Fortaleza para cumplir eficazmente nuestros deberes: prestando una ayuda
incondicional a quienes dependen de nosotros, exigiendo de forma amable y con
la firmeza que cada caso requiera... El don de fortaleza se convierte así en el
gran recurso contra la tibieza, que lleva a la dejadez y al aburguesamiento.
El don de fortaleza encuentra en las dificultades unas
condiciones excepcionales para crecer y afianzarse, si en estas situaciones
sabemos estar junto al Señor. «Los árboles que crecen en lugares sombreados y
libres de vientos, mientras que externamente se desarrollan con aspecto
próspero, se hacen blandos y fangosos, y fácilmente les hiere cualquier cosa;
sin embargo, los árboles que viven en las cumbres de los montes más altos,
agitados por muchos vientos y constantemente expuestos a la intemperie y a
todas las inclemencias, golpeados por fortísimas tempestades y cubiertos de
frecuentes nieves, se hacen más robustos que el hierro»10.
Este don se obtiene siendo humildes –aceptando la
propia flaqueza– y acudiendo al Señor en la oración y en los sacramentos.

TAREA REQUERIDA 1: Enumere, con las palabras del texto sobre el don de fortaleza, todas las condiciones adversas que soportan los árboles que viven en las cumbres de los montes más altos.
TAREA REQUERIDA 2: Prosiga el texto sobre el don de fortaleza a partir de su última oración, manteniendo su tono y su estilo.

EXTRACTO DE DATOS:
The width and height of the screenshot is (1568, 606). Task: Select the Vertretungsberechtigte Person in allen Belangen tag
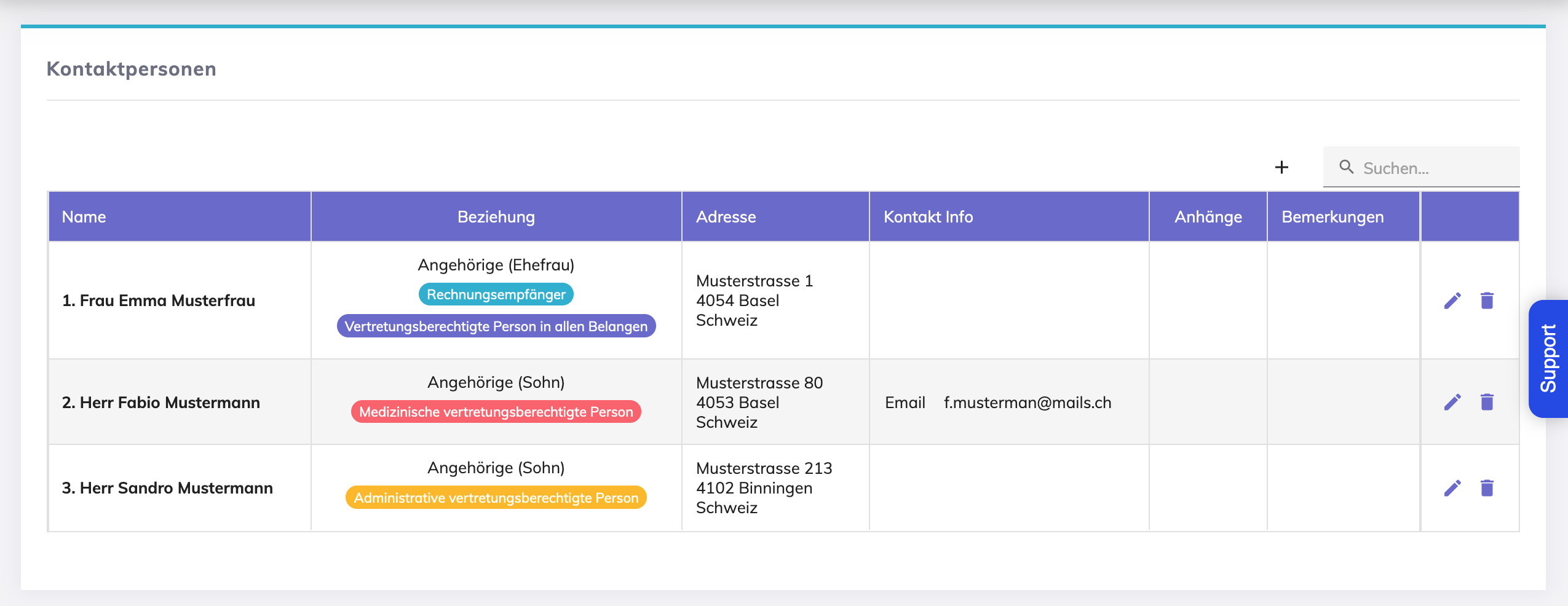(496, 326)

RESPUESTA DEL EJERCICIO 1:
- muchos vientos
- la intemperie
- todas las inclemencias
- fortísimas tempestades
- frecuentes nieves

RESPUESTA DEL EJERCICIO 2:
El sacramento de la Confirmación nos fortaleció para
que lucháramos como milites Christi11, como soldados de Cristo. La Comunión –«alimento para ser
fuertes»12– restaura nuestras energías; el sacramento de la Penitencia
nos fortalece contra el pecado y las tentaciones. En la Unción de los enfermos,
el Señor da ayuda a los suyos para la última batalla, aquella en la que se
decide la eternidad para siempre.
El Espíritu Santo es un Maestro dulce y sabio, pero
también exigente, porque no da sus dones si no estamos dispuestos a pasar por
la Cruz y a corresponder a sus gracias.
1 Ex 3,
12. —
2 Lc 24,
29. —
3 Flp 4,
13. —
4 Rom 8,
31-39. —
5 Cfr. 1
Cor 1, 27-29. —
6 Mt 5,
6. —
7 R.
Garrigou-Lagrange, Las tres edades de la vida
interior, Palabra, 2ª ed., Madrid 1978, vol. II, p. 594. —
8 Santo
Tomás, Comentario sobre San Mateo, 5, 2. —
9 Santa
Teresa, Camino de perfección, 21, 2. —
10 San
Juan Crisóstomo, Hom. sobre la gloria en la Tribulación.
—
11 Cfr. 2
Tim 2, 3. —
12 Cfr. San
Agustín, Confesiones, 7, 10.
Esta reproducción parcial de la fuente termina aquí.